Like most restaurants in Lincoln Park, Galit’s large, bright space can get very, very busy, and reserving a table might take planning ahead. But don’t let that deter you from walking in and trying to get seated that way. There’s a large bar that’s clearly designed for eating, a communal table for walk-ins, and a long chef’s counter where you can watch people cook food you’ll be thinking about for weeks after eating here.

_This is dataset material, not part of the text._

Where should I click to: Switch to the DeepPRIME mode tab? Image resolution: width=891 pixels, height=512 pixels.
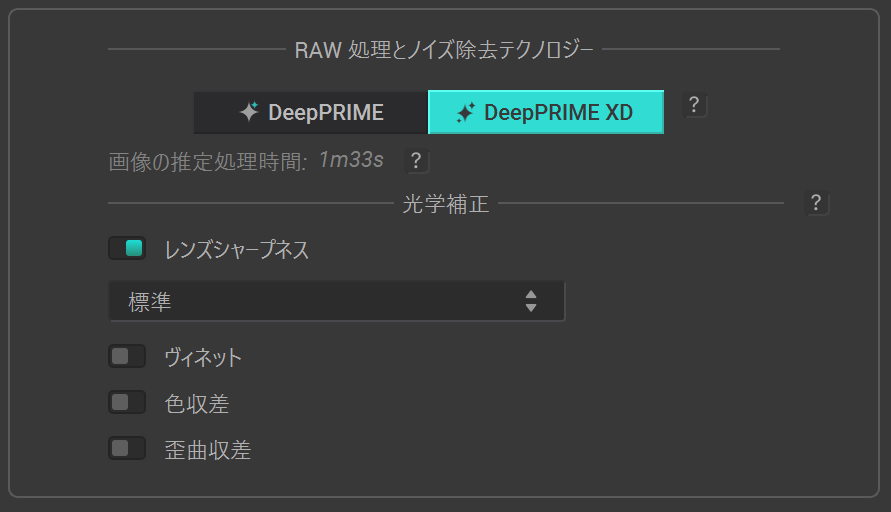311,112
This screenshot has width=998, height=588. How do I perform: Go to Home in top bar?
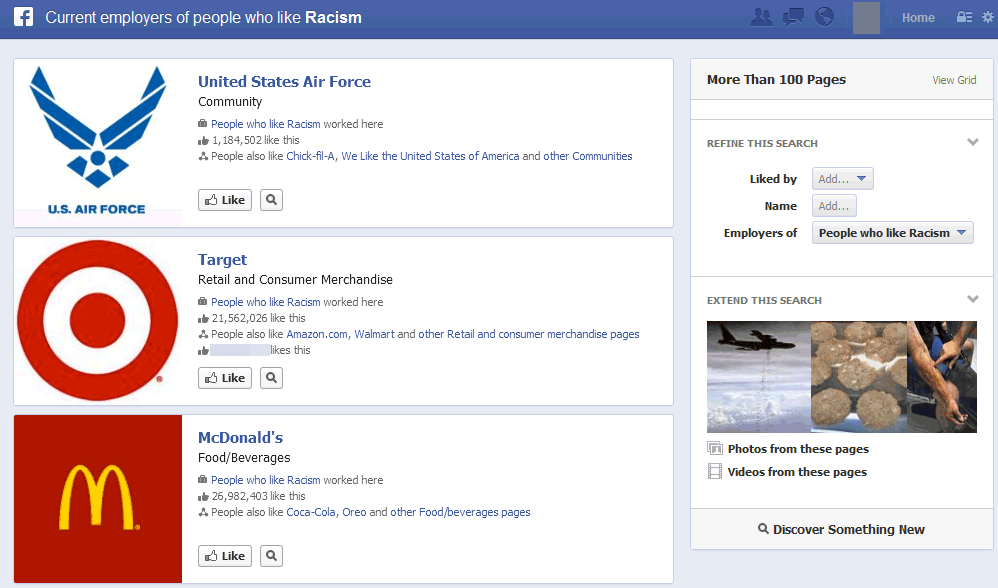click(917, 17)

After a meal at Galit, there’s a good chance you won’t want to stop talking about it. In fact, you’ll probably bring up the carrots at the next (and last) wedding where you’re asked to give a toast. Because the best restaurants don’t need gimmicks to be memorable - they just need to have really f*cking good food.

Food Rundown

Susie Lacocque
Bubbe’s Brisket Hummus

If you’re going to get only one hummus (which is a mistake - you should order at least two) make it this one. The brisket is very tender, cooked with roasted carrots and smoky cinnamon that add some sweetness to the dish.

Trumpet Mushroom Hummus

There’s a lot happening in this hummus and it’s all good. Along with the mushroom, you get collard greens, gribiche sauce, and a lot of spice from a little harissa. And it’s topped with pieces of fried chicken skin, which is something we never knew went well with hummus until now.

Susie Lacocque

We at The Infatuation appreciate what we call “moving parts,” i.e., dishes that have a lot of elements you can mix and match - and if you like these too, then you’ll love the salatim. It’s five small dishes served with pita, and each one is complex and very flavorful: labneh with hyssop and sesame, ezme, roasted turnips with date molasses and tahini, and cipollini onion with feta.

Susie Lacocque
Roasted Carrots

You need to order the roasted carrots at Galit. For an often boring vegetable, these carrots are disproportionately flavorful, perfectly roasted and topped with slightly sweet hazelnut dukkah, cuminy orange sauce, and just the right amount of feta cheese. It all mixes together in each bite and tastes wonderful.

Susie Lacocque

We love this. The addition of coal-roasted sweet potatoes gives it some sweetness and balances out the very spicy tomato sauce. It’s served with some delicious laffa (flatbread) on the side that’s the size of a bedsheet.

Susie Lacocque

The falafel at Galit is fluffy and moist inside, and comes with a little bit of mango and tangy labneh. There are no bells and whistles happening here - it’s just the best falafel in Chicago.

Susie Lacocque
Balkan Stuffed Cabbage

This is hearty and delicious. It’s a small casserole dish of cabbage, lamb, and a thick and rich tomato harissa sauce, all topped with labneh. And it’s not included, but trust us, you’re going to want to order some pita on the side so you don’t waste any extra sauce.

Susie Lacocque
Fried Fish Tunisian Style

We’re not sure how Galit manages to serve fried fish this light, but here we are. The bass is delicately battered, fried, and served with avocado hummus, tahini, and harissa sauce that are each standouts on their own.

Kibbeh Nayah

This is beef tartare, and the spicy meat is prepared with toasted wheat that gives it texture. It’s tasty, but just comes with sliced cucumber on the side that really should be challah. So, if you get this, order some challah, too.

Chicken Thigh

The chicken thigh preparation changes and it’s consistently memorable. So if you or someone you know is a chronic chicken orderer, the crispy skin and juicy meat will make them happy.


The desserts at Galit are on the smaller side and not very sweet, so they might not satisfy, say, a Cheesecake Factory connoisseur. But these are a nice, light way to end the meal. Particularly the eat-it-in-two-bites krembo (sesame shortbread and marshmallow covered in chocolate) or the basbousa, a semolina cake topped with almonds, rhubarb, and whipped cream.